◆ **Passage for review**
Segment Open

Of course my "poor me" mind thought, "Why don't we have that here in Arlington? That would be great for Merritt. Everything he needs is so far away."

Then I realized that this was the road I needed to head down. I needed to bring this school to Merritt and all the kids in Arlington.

My first goal is to start a non-profit to raise funds for my dream school, but there is only one problem... I have no idea where to start! Once I figure it out though, I can assure you, I'll be hitting you up for money so keep those checkbooks handy!!

Monday, January 12, 2009

It is definitely a Monday

Last night, I realized that Madelyn didn't have any pants to wear (Merritt's sitter usually does laundry sometime during the week and Madelyn only has about 6 pairs of pants. I need to shop!) So, around 8 I throw on a load of clothes, sit down and start grading the mounds of papers that only an English teacher can collect. At 10 I finally put my gradebook away, walk into the laundry room, and step onto a floor cover in water and muck... that's right muck is the best word I can think of without using foul language.

I don't blame the washer. We've had issues with the plumbing in that room since we moved in because the people before us decided to install a sink but didn't bother to do the plumbing right. So the washer, when emptying, always backs up into the sink and then drains from there.

Last night the sink decided it had had enough and spewed water and gunk from the plumbing line EVERYWHERE. So with soaking clothes and water still standing in the washer and sink, I start cleaning up. Have you ever cleaned behind your washer and dryer? It's DISGUSTING and even more so when its wet! Sam tried to plunge it, but it's still FULL of water this morning. We wrung out the clothes, threw them sopping wet into the dryer and cleaned up as best we could -- three rounds of mopping and it's still dirty.

Got up this morning, turned the dryer on again just to make sure the clothes were dry and started about my day. When I went to get MJ some clothes out of the dryer, I noticed that everything had a blue tint to it! Something had faded and ruined two of her shirts and two pairs of khakis. Now it's really time to go shopping!

I get the kids dressed (in their blue tinted clothes) and we head out the door sans backpacks for MJ and ML because they were on the floor when the sink spewed -- pray that no one has an accident today because they don't have an extra change of clothes at school -- pull into the parking lot at school, get the kids out and Mitchell has on only ONE sock and Madelyn doesn't have on any. How is this possible?

I then take Merritt to school and realize that we don't have his notebook that his teacher and I communicate in. I think he's hidden it from me so he can open and close, open and close, open and close it without me taking it from him. Sneaky little boy!

What a day!!

Thursday, January 8, 2009

Breathe

I wish I could write like this woman...
http://spectrumpublications.com/myblog/for-kelly-preston.html

She has a way with words and what she says is true. I've had all these same thoughts and wonder if I will ever be blamed for trying to help Merritt. And, unfortunately, the answer is yes. Someone will question; someone will assume; someone will judge. Ironically, these are all things Merritt's disability has taught me to avoid.

One of my favorite times with Merritt is sleeping next to him simply because I know he's safe. I can hear him breathing and I know that at that moment nothing can hurt him. At that moment, he's not going to run into the street; he's not going to eat something harmful; he's not going to be persuaded by a stranger to leave my side. He's safe and if I could keep him there, I would. Wouldn't we all? But instead, I have faith... faith that God will keep him safe and I pray that no one will judge our family for trying to give him the best life.

Thursday, November 13, 2008

The One

The perfect family Christmas picture... in our house, it's as elusive as Bigfoot. I wonder if everyone else goes through 500 pictures before they're able to get the kids to sit, look, and smile at the same time? Maybe it's easier for those families with only one kiddo, but it may not be as fun!
Here's are the ones that didn't make the cut for the "perfect Christmas card picture".
As for "the one" you'll just have to wait for it to come in the mail!

Segment Closed

◆ **Task list**
(1) Do these statements agree with the blog excerpt? For each, answer yes or no and quote the words of the text that decide it.
(a) The plumbing trouble in the laundry room began only after the family had lived in the house for some time.
(b) Mitchell arrived at school wearing only one sock.
(c) The writer already knows how to go about starting a non-profit.
(2) Can you transcribe the part of the blog excerpt that opens with the words containing "I get the kids" and closes with "What a day!!"?

◆ **Dataset excerpts**

Segment Open

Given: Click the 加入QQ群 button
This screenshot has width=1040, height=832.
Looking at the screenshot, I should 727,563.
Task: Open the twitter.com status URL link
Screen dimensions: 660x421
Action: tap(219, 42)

Segment Closed
Segment Open

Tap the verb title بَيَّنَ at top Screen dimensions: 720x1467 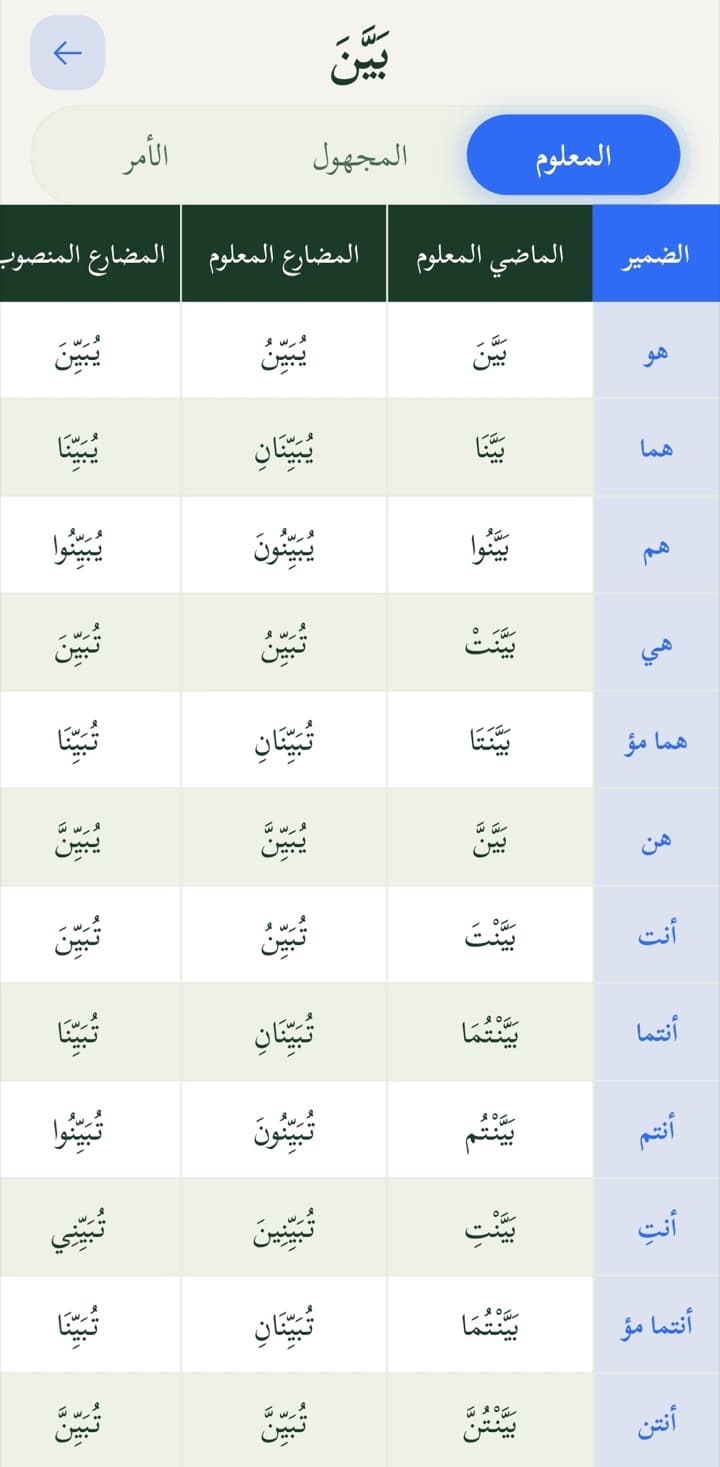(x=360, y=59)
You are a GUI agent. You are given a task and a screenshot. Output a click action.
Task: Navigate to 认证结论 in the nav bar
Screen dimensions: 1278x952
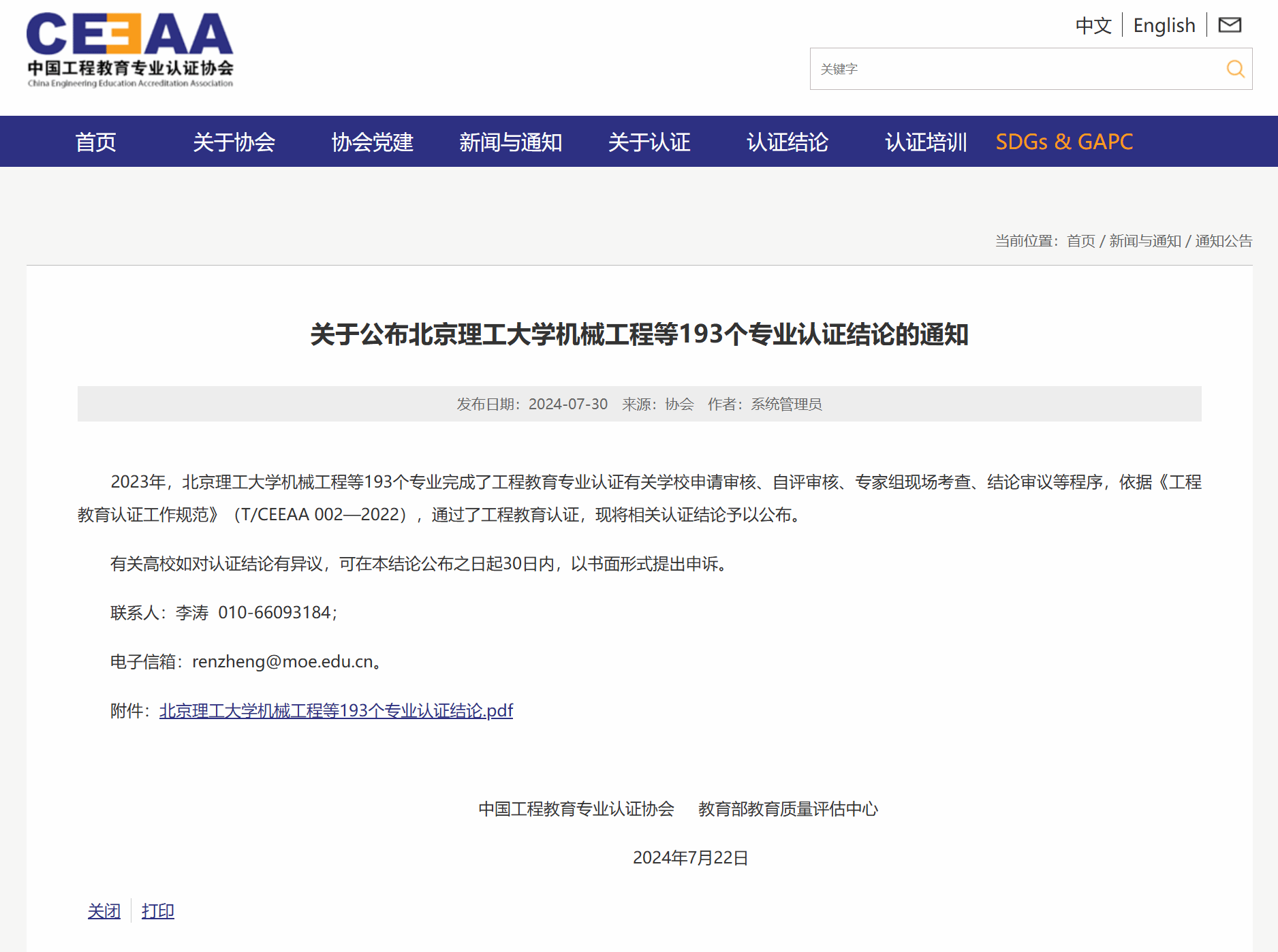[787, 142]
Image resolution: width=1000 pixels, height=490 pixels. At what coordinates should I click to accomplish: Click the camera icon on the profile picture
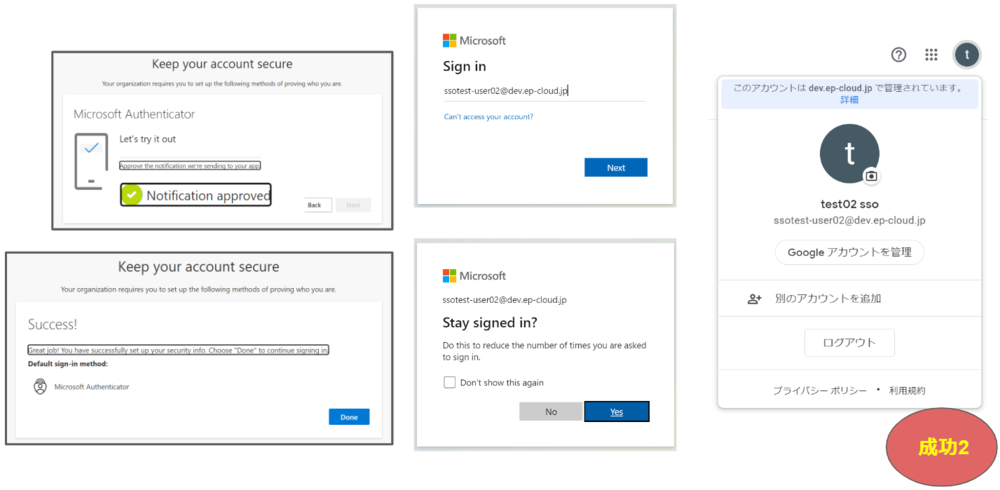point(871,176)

Segment Closed

◆ **Exercise results**
(1)
(a) No: "We've had issues with the plumbing in that room since we moved in"
(b) Yes: "Mitchell has on only ONE sock"
(c) No: "I have no idea where to start!"

(2)
I get the kids dressed (in their blue tinted clothes) and we head out the door sans backpacks for MJ and ML because they were on the floor when the sink spewed -- pray that no one has an accident today because they don't have an extra change of clothes at school -- pull into the parking lot at school, get the kids out and Mitchell has on only ONE sock and Madelyn doesn't have on any. How is this possible?

I then take Merritt to school and realize that we don't have his notebook that his teacher and I communicate in. I think he's hidden it from me so he can open and close, open and close, open and close it without me taking it from him. Sneaky little boy!

What a day!!